We compare two moist formulations of the Eliassen-Palm (EP) flux with the traditional dry EP flux and analyze their link to the position and strength of the surface westerlies using both fully-coupled and idealized climate models. The first moist formulation of the EP flux modifies only the static stability to account for latent heat release by eddies, while the second moist formulation simply replaces all potential temperatures with equivalent potential temperatures. When moisture is taken into account, the latitude of maximum upward EP flux and maximum EP flux convergence shift equatorward and the strengths of both the flux and convergence increases, with larger changes for the second moist formulation.

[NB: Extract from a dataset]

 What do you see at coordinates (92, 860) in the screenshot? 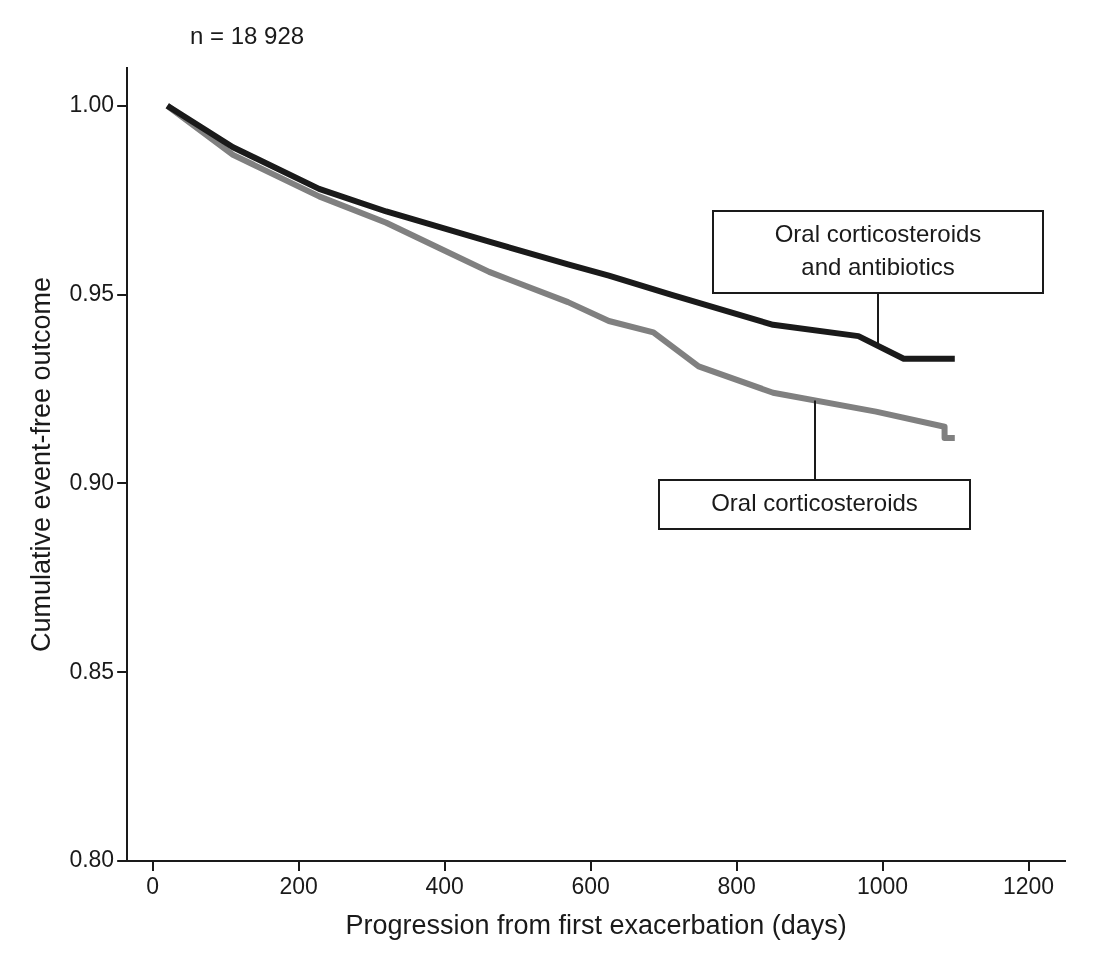
I see `y-tick-label: 0.80` at bounding box center [92, 860].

In simulations with a coupled atmosphere-ocean climate model, both the peak surface winds and peak upward EP flux in the lower troposphere tend to be co-located throughout the seasonal cycle (especially in the moist formulations) and shift poleward by similar amounts in response to greenhouse warming. In simulations over a wider range of climates with an idealized atmospheric climate model, we find the opposite behavior in response to warming: an equatorward shift of the surface westerlies. In cold climates, the position of the surface westerlies in the idealized simulations coincides with the position of the maximum vertical EP flux, while in warm climates the surface westerlies coincide in latitude with an isolated region of upper-tropospheric EP flux divergence that has previously been shown to relate to poleward fluxes of potential vorticity variance.